→ **PROBLEM DETAILS**
The records below need to be repeated exactly, though not their pictures.
Start of Block
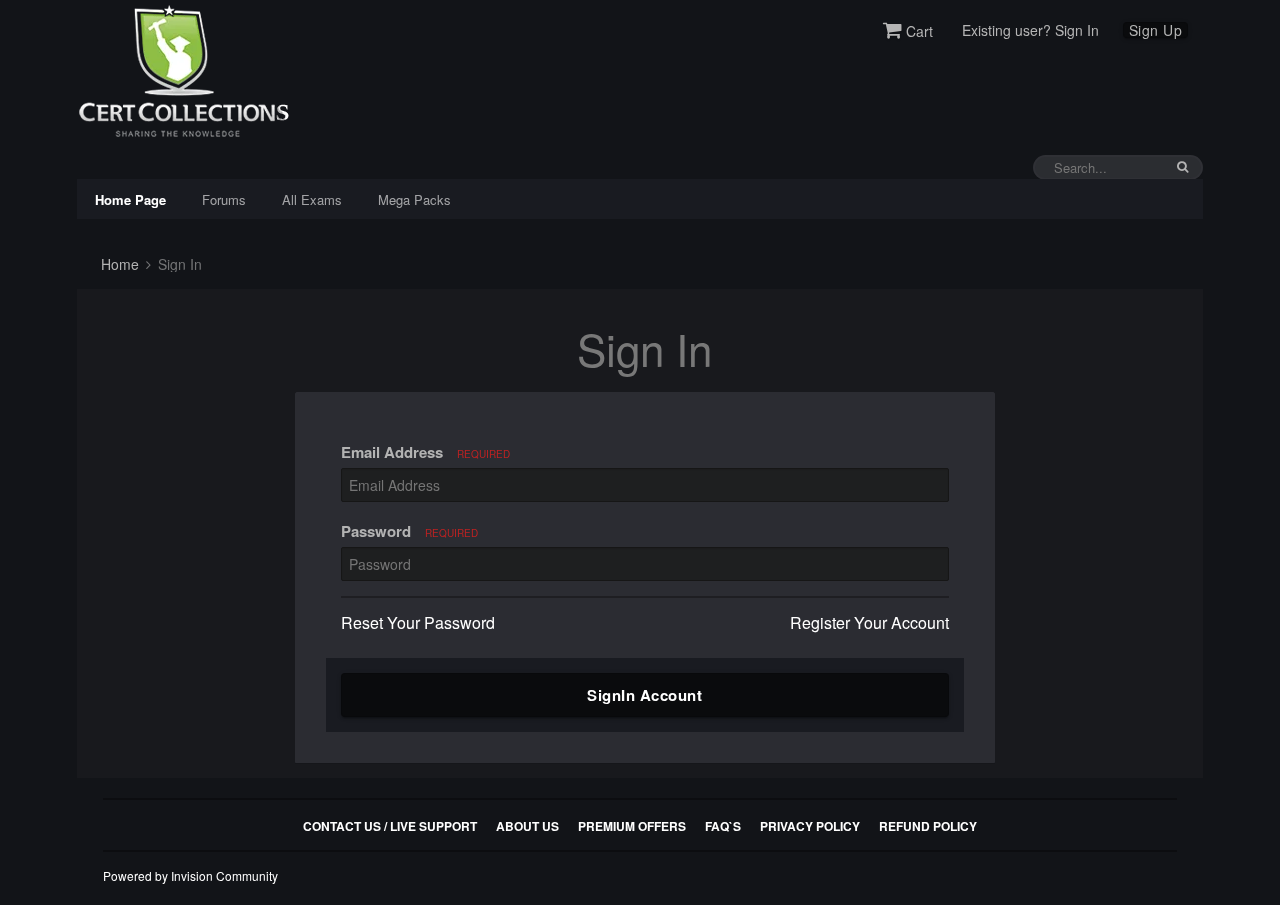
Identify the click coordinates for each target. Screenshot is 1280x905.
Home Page (130, 199)
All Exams (312, 199)
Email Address (425, 452)
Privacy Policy (810, 826)
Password (409, 531)
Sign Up (1156, 30)
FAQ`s (723, 826)
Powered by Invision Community (190, 875)
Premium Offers (632, 826)
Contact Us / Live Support (390, 826)
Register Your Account (869, 623)
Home (118, 264)
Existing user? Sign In (1030, 30)
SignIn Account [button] (644, 695)
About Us (527, 826)
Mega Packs (414, 199)
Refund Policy (928, 826)
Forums (224, 199)
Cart (917, 31)
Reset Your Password (418, 622)
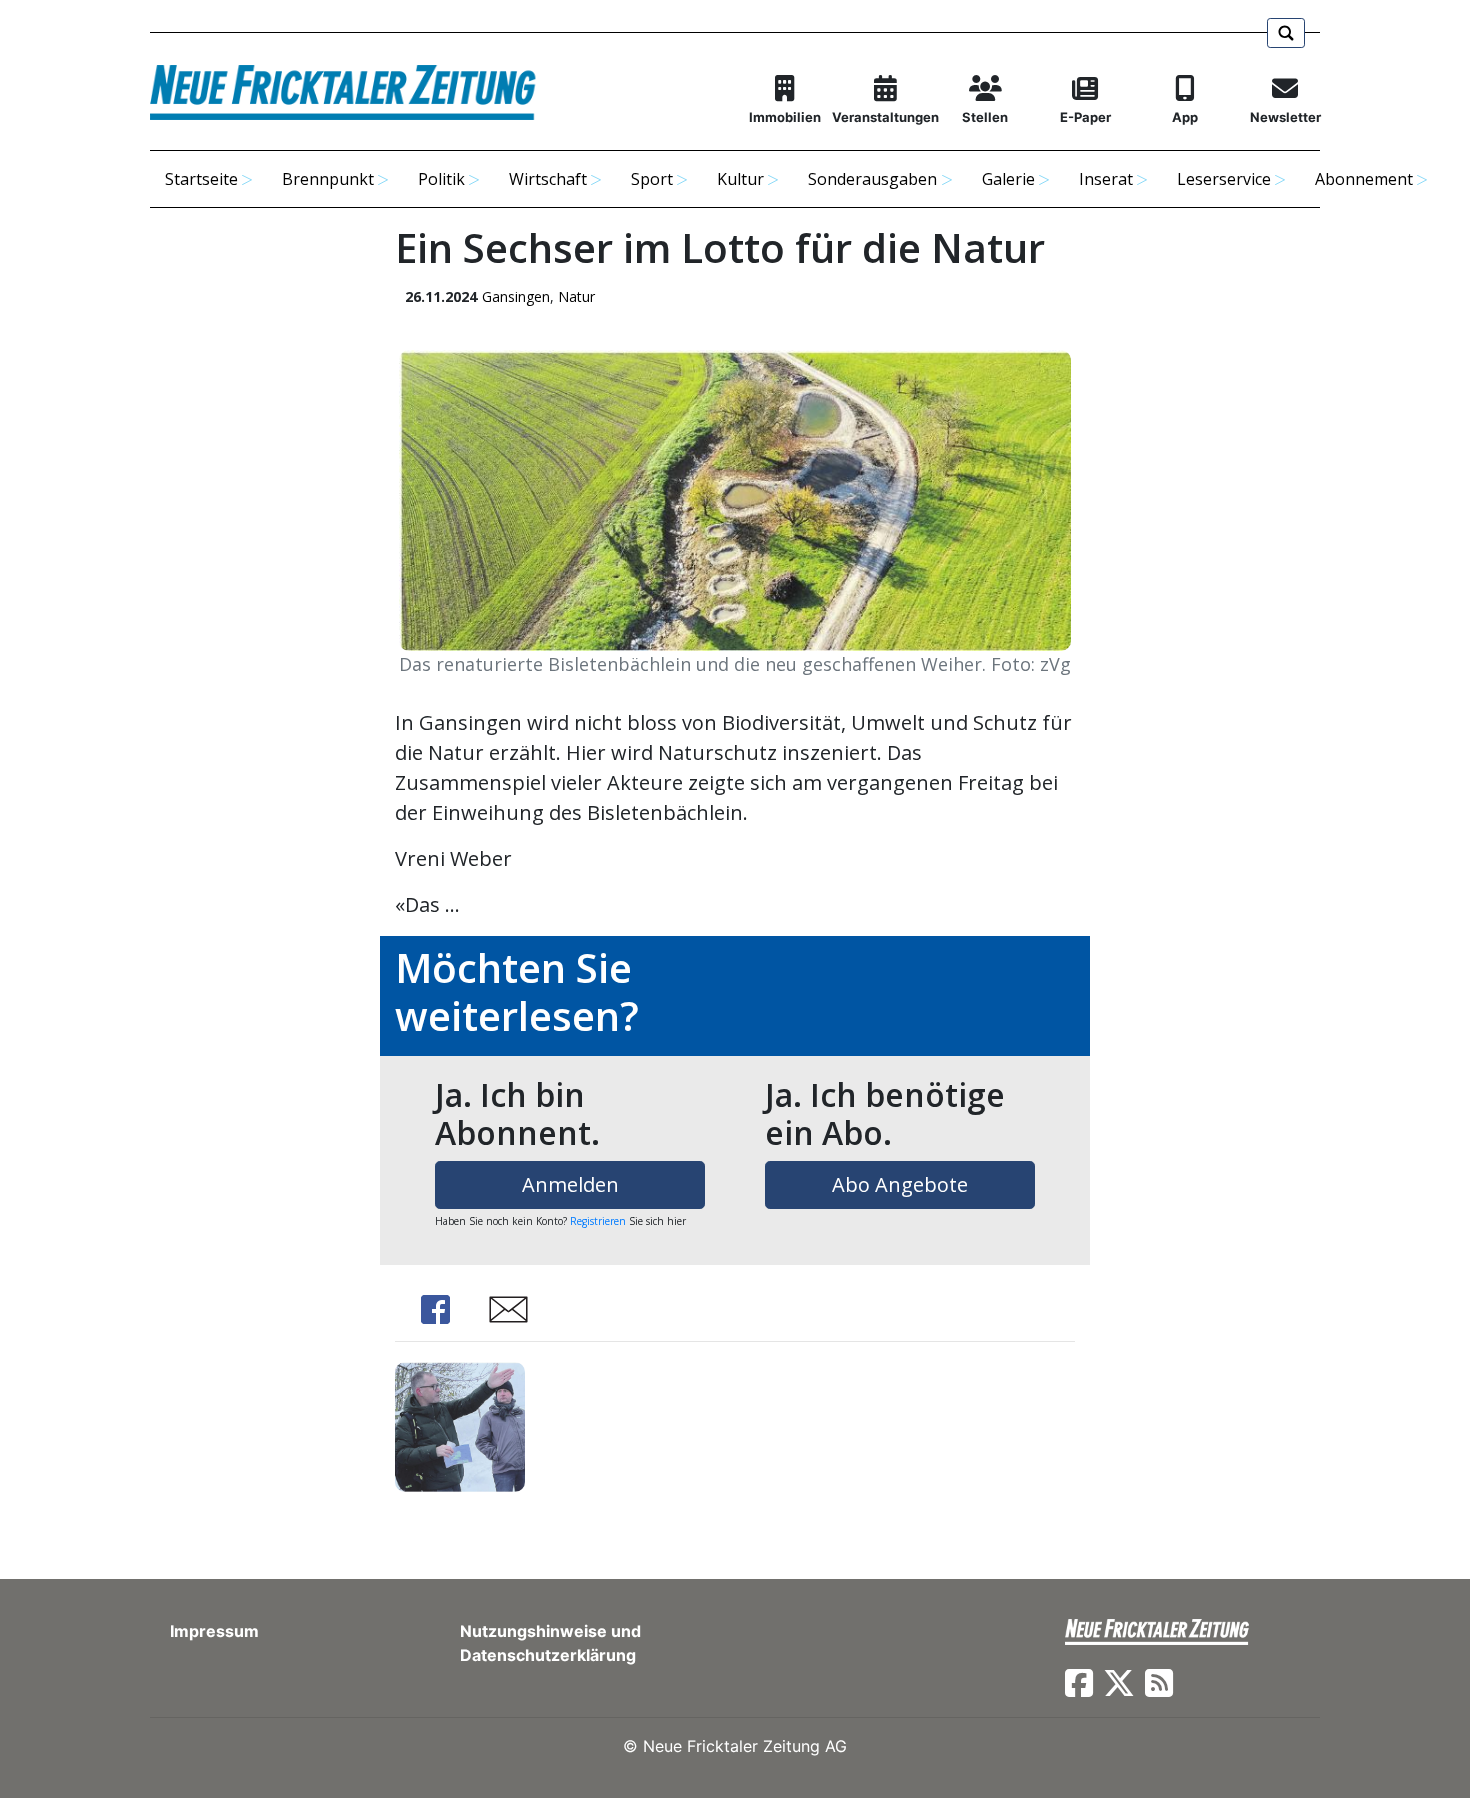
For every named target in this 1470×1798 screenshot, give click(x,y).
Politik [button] (441, 179)
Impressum (214, 1631)
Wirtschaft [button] (548, 179)
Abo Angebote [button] (900, 1184)
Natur (576, 296)
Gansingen (516, 296)
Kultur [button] (740, 179)
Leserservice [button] (1224, 179)
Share (435, 1309)
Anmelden (570, 1184)
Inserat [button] (1106, 179)
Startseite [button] (201, 179)
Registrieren (598, 1221)
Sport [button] (652, 179)
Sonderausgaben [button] (872, 179)
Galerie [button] (1008, 179)
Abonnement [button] (1364, 179)
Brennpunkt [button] (328, 179)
End of Block
→ **RESULT BELOW**
Identify the click coordinates for each target. Screenshot is 1280x905.
Home Page (130, 199)
All Exams (312, 199)
Email Address (425, 452)
Privacy Policy (810, 826)
Password (409, 531)
Sign Up (1156, 30)
FAQ`s (723, 826)
Powered by Invision Community (190, 875)
Premium Offers (632, 826)
Contact Us / Live Support (390, 826)
Register Your Account (869, 623)
Home (118, 264)
Existing user? Sign In (1030, 30)
SignIn Account [button] (644, 695)
About Us (527, 826)
Mega Packs (414, 199)
Refund Policy (928, 826)
Forums (224, 199)
Cart (917, 31)
Reset Your Password (418, 622)
For every named target in this 1470×1798 screenshot, give click(x,y).
Politik [button] (441, 179)
Impressum (214, 1631)
Wirtschaft [button] (548, 179)
Abo Angebote [button] (900, 1184)
Natur (576, 296)
Gansingen (516, 296)
Kultur [button] (740, 179)
Leserservice [button] (1224, 179)
Share (435, 1309)
Anmelden (570, 1184)
Inserat [button] (1106, 179)
Startseite [button] (201, 179)
Registrieren (598, 1221)
Sport [button] (652, 179)
Sonderausgaben [button] (872, 179)
Galerie [button] (1008, 179)
Abonnement [button] (1364, 179)
Brennpunkt [button] (328, 179)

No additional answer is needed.